• _Passage shown_:
- Opening Delimiter -
Disperse dye is a category of synthetic dye intended for polyester and related hydrophobic fibers. Disperse dyes are polar molecules containing anthraquinone or azo groups. It is estimated that 85% of disperse dyes are azos or anthraquinone dyes.

== History ==
The history of disperse dye production is closely related to the synthesis of cellulose acetate fibres. Disperse dyes were invented in 1923-24.

== Fundamentals of dyeing ==
Disperse dyes are non-ionic in nature and partially soluble in water. The interaction of dye molecule and polymer takes place with Van der Waals and dipole forces. Disperse dyes have better diffusion at boiling to a higher temperature.

== Examples ==

- Disperse Blue dyes, especially 106 and 124, are common causes of contact allergy.
- Disperse Orange 1 is an azo dye.
- Disperse Red 9 is a red dye derived from anthraquinone.
- Disperse Red 11, also called C.I. 62015 and 1,4-diamino-2-methoxy anthraquinone, is another anthraquinone dye.
- Disperse Red 60 is also an anthraquinone dye.
- Disperse Yellow 26 is a yellow disperse dye.
- Disperse Yellow 42 is prepared by the reaction of two equivalents of aniline with 4-chloro-3-nitrobenzenesulfonyl chloride.
- Disperse Yellow 56 is a yellow disazo (double azo) dye.
- Closing Delimiter -
• _Exercise tasks_:
1. From the disperse dye article, print the stretch from "Disperse dye is" through "of contact allergy.".
2. Translate this sentence from the disperse dye article into Spanish: "Disperse dyes were invented in 1923-24."
Rely only on the passage about disperse dyes.

Extracted data entries
- Opening Delimiter -
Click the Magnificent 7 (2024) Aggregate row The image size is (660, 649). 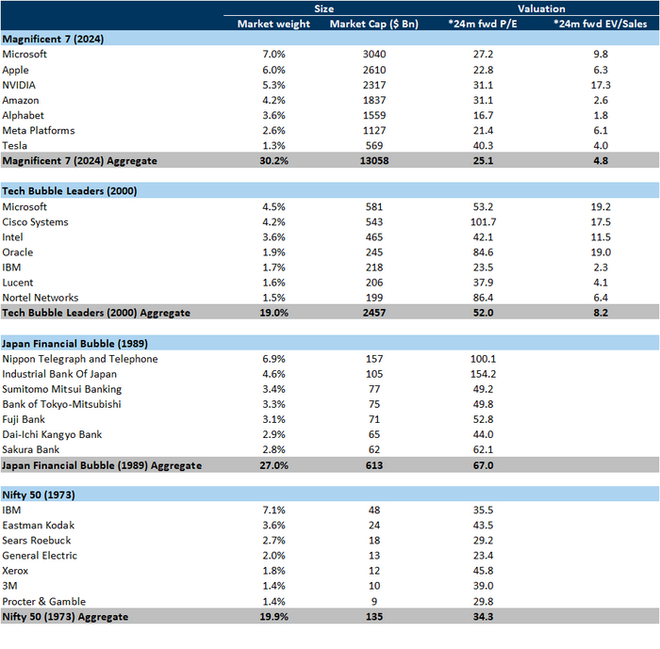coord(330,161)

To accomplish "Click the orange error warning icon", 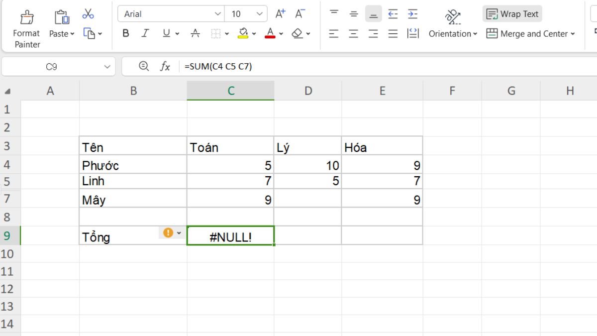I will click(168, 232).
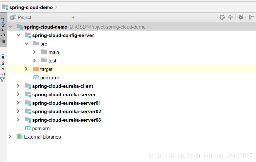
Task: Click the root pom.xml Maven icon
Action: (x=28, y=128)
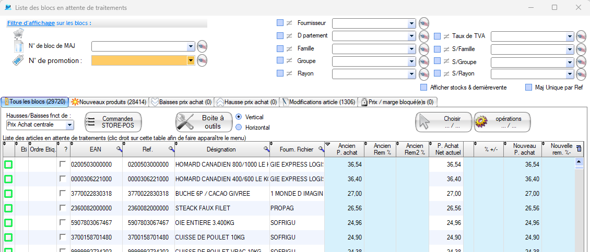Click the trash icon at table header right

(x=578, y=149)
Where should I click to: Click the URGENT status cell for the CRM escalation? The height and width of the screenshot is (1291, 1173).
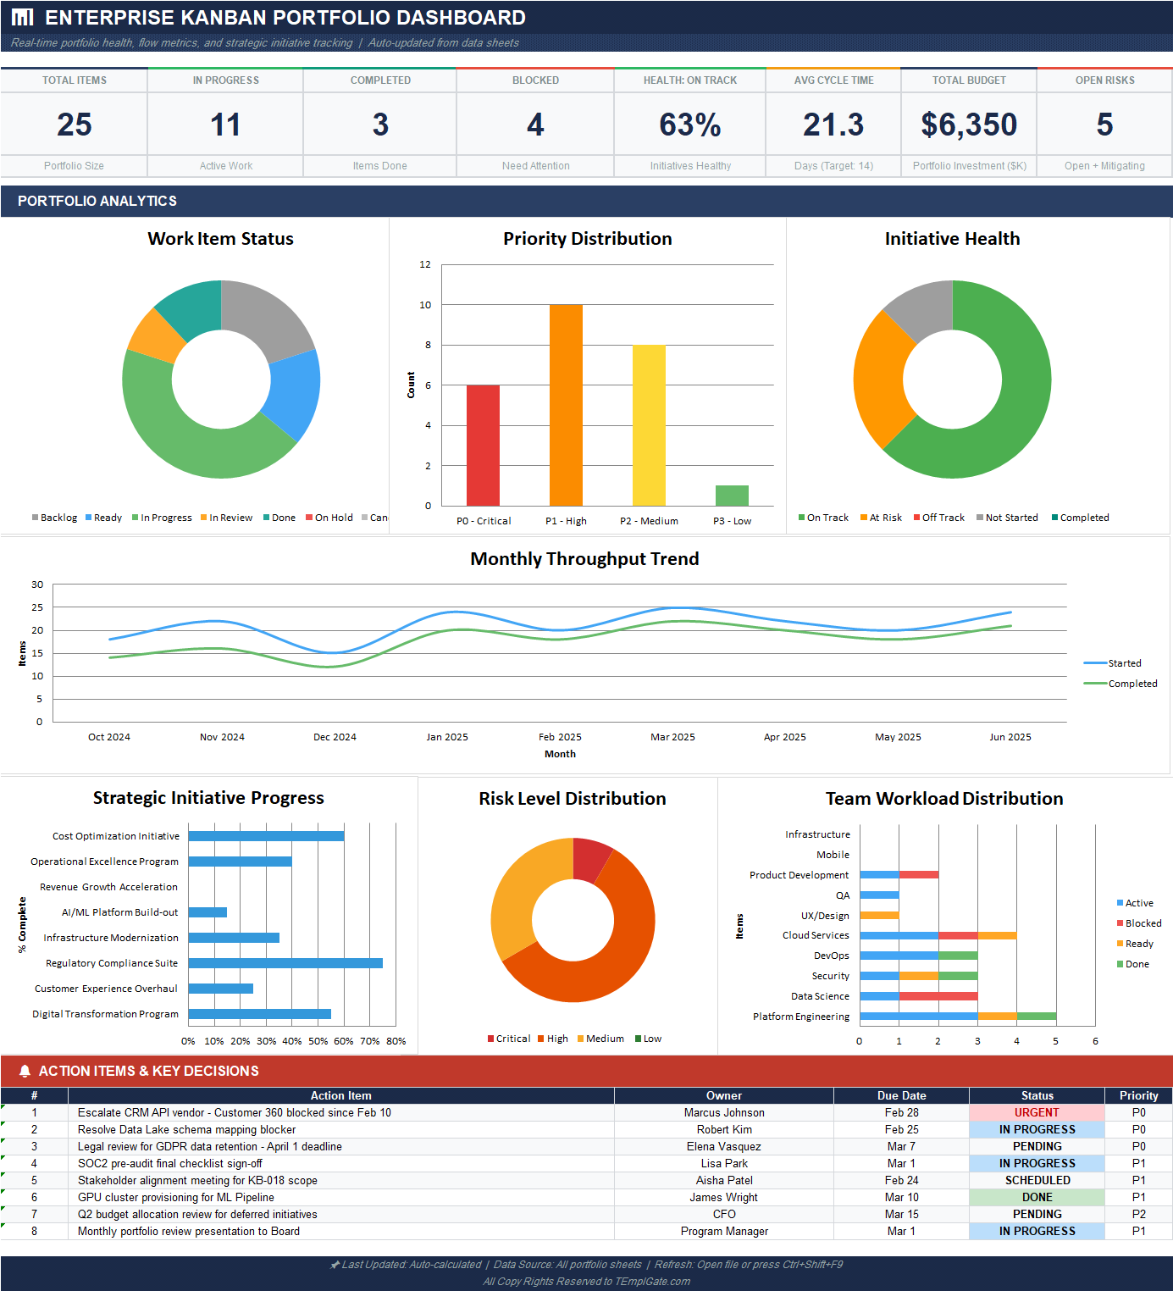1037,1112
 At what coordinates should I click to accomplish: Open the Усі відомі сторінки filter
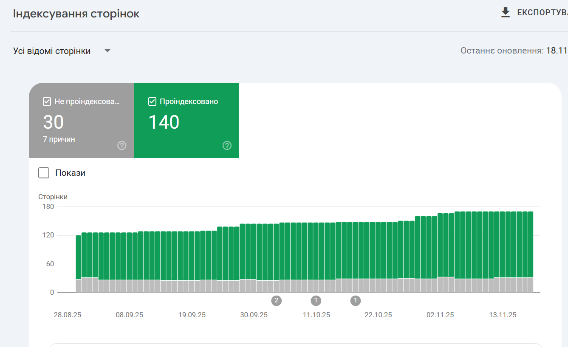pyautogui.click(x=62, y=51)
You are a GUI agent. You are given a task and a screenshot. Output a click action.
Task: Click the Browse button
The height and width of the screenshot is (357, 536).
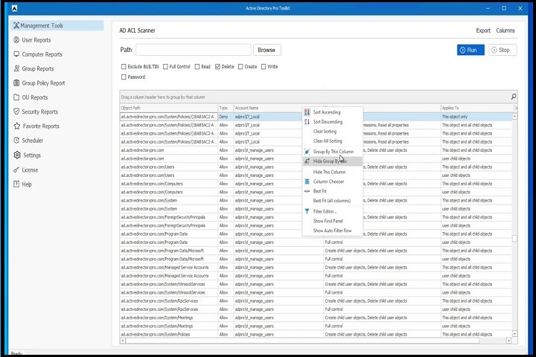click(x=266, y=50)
- Closing Delimiter -
• _Responses to the exercise_:
1.
Disperse dye is a category of synthetic dye intended for polyester and related hydrophobic fibers. Disperse dyes are polar molecules containing anthraquinone or azo groups. It is estimated that 85% of disperse dyes are azos or anthraquinone dyes.

== History ==
The history of disperse dye production is closely related to the synthesis of cellulose acetate fibres. Disperse dyes were invented in 1923-24.

== Fundamentals of dyeing ==
Disperse dyes are non-ionic in nature and partially soluble in water. The interaction of dye molecule and polymer takes place with Van der Waals and dipole forces. Disperse dyes have better diffusion at boiling to a higher temperature.

== Examples ==

- Disperse Blue dyes, especially 106 and 124, are common causes of contact allergy.

2. Los colorantes dispersos se inventaron en 1923-24.